=== SOURCE DOCUMENT ===

A Hostage to Fortune
I don’t think anyone who knows me would be surprised to find out that I’m an extremely superstitious person. I compulsively knock on wood. I throw salt over my left shoulder on a daily basis because I’m never quite sure of exactly what qualifies as “spilling” it, so I just err on the side of caution anytime I am near a salt shaker. I hate the number 13 and will go to great lengths to keep it out of my life. (I am as big a fan of lagniappe as the next person, but please don’t ever try to give me a baker’s dozen. It won’t end well.)
I also pick up other people’s neuroses as easily as a cold virus. Stepping on sidewalk cracks never bothered me until it bothered my college roommate, and now I studiously avoid ever doing so. Same with tails-up coins: I would always pick them up – money is money – until I had a coworker who was horrified after watching me pocket a tails-up quarter. “Oh, my God,” she whispered. “Do you know what you just did? That is 25 days of bad luck!” I didn’t say: “Oh, don’t be ridiculous. This isn’t 25 days of bad luck. It’s 10 minutes of street parking.” I said: “Oh, no! I didn’t know that! Oh, shit! Will it still count if I throw it back?!”
Somehow, though, it never occurred to me to take fortune cookies very seriously. And yet those little rectangular paper fortunes now remind me, poignantly, of both of my dead siblings.

=== SUPPLIED DATA ===

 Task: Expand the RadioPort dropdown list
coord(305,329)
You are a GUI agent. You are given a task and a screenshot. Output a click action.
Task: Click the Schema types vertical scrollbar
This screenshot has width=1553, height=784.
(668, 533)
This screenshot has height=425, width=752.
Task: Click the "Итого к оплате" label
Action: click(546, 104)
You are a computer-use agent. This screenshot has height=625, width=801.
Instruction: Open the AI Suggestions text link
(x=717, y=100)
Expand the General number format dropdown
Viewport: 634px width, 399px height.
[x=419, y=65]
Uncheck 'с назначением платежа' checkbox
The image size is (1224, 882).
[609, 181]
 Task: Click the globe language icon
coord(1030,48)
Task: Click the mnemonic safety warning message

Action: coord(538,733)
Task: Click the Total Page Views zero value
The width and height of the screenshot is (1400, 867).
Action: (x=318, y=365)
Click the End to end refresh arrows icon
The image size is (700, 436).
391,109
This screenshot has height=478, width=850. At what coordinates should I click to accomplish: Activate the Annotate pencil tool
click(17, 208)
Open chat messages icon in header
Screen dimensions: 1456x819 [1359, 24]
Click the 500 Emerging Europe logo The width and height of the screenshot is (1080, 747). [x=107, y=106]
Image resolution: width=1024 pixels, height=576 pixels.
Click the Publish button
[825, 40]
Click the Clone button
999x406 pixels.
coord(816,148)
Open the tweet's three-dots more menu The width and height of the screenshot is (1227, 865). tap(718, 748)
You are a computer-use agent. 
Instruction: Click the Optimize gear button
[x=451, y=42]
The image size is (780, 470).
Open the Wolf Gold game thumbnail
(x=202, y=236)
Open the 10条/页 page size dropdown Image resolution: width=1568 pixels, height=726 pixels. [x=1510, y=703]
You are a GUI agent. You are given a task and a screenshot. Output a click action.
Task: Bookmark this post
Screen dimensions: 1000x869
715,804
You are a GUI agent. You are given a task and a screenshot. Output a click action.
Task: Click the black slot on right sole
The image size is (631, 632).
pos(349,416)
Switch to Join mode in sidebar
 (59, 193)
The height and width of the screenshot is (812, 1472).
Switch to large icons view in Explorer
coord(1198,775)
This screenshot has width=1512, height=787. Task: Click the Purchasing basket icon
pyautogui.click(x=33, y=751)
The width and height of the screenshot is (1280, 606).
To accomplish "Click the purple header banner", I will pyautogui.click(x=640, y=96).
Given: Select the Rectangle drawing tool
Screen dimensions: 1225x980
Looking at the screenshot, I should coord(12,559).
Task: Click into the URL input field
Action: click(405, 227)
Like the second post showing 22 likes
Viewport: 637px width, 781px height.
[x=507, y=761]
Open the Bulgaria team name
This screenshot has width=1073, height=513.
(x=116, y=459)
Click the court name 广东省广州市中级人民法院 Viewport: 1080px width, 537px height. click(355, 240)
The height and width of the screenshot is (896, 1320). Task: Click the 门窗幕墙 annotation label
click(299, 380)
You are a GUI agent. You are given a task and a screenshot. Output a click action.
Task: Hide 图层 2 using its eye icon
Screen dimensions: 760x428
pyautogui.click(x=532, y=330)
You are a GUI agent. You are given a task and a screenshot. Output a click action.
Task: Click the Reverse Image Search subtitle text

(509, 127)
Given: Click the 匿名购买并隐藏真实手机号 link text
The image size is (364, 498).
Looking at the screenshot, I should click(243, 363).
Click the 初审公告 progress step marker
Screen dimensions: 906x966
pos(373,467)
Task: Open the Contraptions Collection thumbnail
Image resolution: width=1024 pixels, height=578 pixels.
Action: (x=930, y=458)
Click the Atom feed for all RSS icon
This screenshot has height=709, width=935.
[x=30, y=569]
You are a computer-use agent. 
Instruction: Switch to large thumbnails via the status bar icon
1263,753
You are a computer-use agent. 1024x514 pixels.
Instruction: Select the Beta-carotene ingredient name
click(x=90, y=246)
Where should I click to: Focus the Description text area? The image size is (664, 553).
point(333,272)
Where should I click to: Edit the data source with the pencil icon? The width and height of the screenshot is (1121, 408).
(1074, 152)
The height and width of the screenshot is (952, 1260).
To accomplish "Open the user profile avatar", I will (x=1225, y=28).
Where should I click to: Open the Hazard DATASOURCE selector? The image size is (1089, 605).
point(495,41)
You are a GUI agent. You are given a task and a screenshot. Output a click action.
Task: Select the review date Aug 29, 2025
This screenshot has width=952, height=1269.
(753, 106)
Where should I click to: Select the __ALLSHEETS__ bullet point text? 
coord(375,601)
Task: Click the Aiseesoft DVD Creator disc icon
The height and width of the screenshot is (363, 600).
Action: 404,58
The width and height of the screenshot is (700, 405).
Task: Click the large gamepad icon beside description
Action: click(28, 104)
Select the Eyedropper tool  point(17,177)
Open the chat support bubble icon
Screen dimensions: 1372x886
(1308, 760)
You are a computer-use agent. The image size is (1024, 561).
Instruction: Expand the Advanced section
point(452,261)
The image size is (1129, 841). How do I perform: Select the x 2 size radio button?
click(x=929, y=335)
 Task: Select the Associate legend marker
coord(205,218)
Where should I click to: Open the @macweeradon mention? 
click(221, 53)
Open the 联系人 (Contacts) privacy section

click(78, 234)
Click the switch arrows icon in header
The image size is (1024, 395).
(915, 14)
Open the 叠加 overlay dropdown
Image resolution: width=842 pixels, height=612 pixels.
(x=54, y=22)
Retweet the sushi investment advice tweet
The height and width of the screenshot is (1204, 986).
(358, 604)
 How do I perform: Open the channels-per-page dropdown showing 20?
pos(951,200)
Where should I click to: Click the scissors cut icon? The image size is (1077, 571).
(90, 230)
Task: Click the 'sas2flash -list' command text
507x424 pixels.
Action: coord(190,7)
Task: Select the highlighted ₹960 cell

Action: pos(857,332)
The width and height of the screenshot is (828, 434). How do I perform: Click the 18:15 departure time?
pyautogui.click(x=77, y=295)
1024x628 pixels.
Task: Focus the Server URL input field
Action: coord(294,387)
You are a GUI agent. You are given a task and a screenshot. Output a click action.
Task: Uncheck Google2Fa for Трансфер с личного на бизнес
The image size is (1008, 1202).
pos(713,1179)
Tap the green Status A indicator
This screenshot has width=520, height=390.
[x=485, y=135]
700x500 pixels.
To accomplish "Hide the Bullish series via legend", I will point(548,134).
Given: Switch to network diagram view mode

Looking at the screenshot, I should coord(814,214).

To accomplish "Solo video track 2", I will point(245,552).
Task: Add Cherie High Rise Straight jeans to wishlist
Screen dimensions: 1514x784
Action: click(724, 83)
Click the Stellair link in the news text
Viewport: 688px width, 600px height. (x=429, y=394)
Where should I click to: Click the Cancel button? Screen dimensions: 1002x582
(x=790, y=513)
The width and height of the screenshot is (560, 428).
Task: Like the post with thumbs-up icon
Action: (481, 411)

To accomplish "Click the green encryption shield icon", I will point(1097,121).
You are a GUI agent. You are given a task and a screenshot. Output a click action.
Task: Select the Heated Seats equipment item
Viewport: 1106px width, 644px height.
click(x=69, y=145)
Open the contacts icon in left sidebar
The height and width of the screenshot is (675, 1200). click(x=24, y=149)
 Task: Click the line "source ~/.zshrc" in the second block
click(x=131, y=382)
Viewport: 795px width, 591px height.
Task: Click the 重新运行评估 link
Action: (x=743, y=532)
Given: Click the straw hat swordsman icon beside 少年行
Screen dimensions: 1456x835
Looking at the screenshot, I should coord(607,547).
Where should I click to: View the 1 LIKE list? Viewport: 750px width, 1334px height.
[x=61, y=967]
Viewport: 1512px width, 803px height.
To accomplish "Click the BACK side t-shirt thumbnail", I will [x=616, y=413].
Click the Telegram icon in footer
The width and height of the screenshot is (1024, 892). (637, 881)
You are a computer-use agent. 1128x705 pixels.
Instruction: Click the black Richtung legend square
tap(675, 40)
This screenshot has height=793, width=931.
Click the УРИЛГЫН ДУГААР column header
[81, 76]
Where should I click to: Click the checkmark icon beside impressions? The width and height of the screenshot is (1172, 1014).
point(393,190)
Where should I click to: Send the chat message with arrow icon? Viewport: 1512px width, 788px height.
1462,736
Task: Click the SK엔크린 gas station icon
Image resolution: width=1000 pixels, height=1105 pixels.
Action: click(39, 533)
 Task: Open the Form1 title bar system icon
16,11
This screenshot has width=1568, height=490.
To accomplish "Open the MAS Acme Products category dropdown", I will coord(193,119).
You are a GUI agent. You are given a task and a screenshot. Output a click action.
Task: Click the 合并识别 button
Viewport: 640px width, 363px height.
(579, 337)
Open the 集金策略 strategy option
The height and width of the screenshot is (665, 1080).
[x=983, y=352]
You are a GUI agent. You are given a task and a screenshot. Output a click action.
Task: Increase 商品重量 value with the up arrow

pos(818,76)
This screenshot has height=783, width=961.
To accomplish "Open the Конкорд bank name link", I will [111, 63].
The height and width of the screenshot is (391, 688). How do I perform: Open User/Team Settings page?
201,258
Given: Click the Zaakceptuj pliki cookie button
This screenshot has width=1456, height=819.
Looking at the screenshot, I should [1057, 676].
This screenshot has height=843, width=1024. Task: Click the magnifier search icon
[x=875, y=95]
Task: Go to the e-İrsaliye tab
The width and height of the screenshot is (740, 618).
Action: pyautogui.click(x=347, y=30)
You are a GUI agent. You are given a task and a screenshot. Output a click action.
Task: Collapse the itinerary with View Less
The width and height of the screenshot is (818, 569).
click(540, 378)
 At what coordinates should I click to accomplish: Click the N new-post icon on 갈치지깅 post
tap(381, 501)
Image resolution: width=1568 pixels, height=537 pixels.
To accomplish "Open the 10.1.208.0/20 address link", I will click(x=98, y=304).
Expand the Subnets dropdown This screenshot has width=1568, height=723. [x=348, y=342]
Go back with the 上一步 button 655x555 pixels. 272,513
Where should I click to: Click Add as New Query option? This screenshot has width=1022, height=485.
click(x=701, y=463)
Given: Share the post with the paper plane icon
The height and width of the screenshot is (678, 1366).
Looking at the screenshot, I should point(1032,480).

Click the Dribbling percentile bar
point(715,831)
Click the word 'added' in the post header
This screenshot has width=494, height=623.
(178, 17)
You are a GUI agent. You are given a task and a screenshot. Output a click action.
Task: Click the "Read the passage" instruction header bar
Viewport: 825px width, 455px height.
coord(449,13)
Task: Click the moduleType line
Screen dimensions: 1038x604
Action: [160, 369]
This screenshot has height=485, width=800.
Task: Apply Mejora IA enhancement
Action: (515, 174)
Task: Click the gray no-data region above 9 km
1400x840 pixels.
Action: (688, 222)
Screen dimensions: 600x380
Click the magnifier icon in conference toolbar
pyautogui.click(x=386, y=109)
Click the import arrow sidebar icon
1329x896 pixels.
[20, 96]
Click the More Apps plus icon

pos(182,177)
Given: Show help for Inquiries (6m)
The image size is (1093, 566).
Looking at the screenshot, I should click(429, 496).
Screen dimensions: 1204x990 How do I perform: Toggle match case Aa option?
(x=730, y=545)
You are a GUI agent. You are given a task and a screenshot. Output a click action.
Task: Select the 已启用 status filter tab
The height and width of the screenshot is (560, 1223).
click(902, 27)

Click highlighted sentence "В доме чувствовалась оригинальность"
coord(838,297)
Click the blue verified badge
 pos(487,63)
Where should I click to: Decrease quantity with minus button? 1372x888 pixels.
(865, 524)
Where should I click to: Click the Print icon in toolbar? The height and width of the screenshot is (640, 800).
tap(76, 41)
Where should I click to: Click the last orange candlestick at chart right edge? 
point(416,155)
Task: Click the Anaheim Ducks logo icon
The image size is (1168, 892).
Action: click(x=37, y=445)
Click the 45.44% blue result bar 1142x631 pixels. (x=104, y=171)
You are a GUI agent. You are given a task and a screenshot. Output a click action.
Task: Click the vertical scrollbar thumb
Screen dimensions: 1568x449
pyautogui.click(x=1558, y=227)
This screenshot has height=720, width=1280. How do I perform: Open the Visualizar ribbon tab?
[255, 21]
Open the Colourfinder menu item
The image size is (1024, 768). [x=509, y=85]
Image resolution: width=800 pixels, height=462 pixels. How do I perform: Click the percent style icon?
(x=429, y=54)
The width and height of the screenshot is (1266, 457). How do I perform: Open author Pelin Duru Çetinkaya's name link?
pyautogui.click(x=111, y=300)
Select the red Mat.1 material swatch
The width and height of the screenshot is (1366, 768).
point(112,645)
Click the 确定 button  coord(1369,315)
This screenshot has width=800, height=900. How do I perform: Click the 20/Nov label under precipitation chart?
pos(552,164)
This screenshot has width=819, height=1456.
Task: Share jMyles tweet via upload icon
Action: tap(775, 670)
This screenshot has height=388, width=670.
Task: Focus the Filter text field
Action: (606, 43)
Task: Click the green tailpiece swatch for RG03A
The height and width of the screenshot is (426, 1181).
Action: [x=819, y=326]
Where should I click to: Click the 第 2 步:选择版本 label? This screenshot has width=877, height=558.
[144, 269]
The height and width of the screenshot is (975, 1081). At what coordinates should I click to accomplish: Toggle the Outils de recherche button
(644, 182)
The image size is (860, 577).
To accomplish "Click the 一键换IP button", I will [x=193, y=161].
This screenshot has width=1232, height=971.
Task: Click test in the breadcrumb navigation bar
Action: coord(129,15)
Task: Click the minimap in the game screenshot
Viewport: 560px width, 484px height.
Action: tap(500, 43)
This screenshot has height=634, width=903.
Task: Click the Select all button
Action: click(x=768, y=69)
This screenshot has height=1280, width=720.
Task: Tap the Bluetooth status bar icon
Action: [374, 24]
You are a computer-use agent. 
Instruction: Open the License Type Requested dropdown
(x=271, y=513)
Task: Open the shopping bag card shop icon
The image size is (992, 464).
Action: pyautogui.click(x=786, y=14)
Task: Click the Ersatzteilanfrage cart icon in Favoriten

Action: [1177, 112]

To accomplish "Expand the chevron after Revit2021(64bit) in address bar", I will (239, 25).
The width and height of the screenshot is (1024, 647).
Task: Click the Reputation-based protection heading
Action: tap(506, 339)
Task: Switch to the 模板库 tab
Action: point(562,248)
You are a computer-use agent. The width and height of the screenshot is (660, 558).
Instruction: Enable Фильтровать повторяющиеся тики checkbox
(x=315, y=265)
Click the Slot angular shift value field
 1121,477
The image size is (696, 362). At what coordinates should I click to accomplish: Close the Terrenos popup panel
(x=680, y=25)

===

WORK ORDER 1
Retype the section of the superstition essay that begins with the words containing "Somehow, though, it" and ends with "my dead siblings.".
WORK ORDER 2
Extend the superstition essay, picking up right after its final sentence.
The entries were taken from a separate source.

EXERCISE RESPONSE 1
Somehow, though, it never occurred to me to take fortune cookies very seriously. And yet those little rectangular paper fortunes now remind me, poignantly, of both of my dead siblings.

EXERCISE RESPONSE 2
The first meal we ate with my brother after he got out of rehab was at Great Wall on Metairie Road. When he cracked open his cookie, his fortune read, “You can choose to be whatever you want to be.”
“Ooh, give that to me!” I squealed, 7 years old and quite sure I single-handedly could make sure my brother got well and stayed well this time. “I want to make you a present with it.”
I took the fortune home and glue-sticked it to the center of a piece of cream-colored construction paper. Around the border of the paper, I drew different faces – happy, friendly, sober faces. “Please make good choices,” I wrote underneath the fortune. My mom took me to K&B and we picked out a frame for it and delivered it to him at his French Quarter apartment. He was genuinely touched and hung it on his wall.
“Thanks, sissy,” he said.
Three weeks later, he was dead. We buried him with it, with that and a pack of Camels.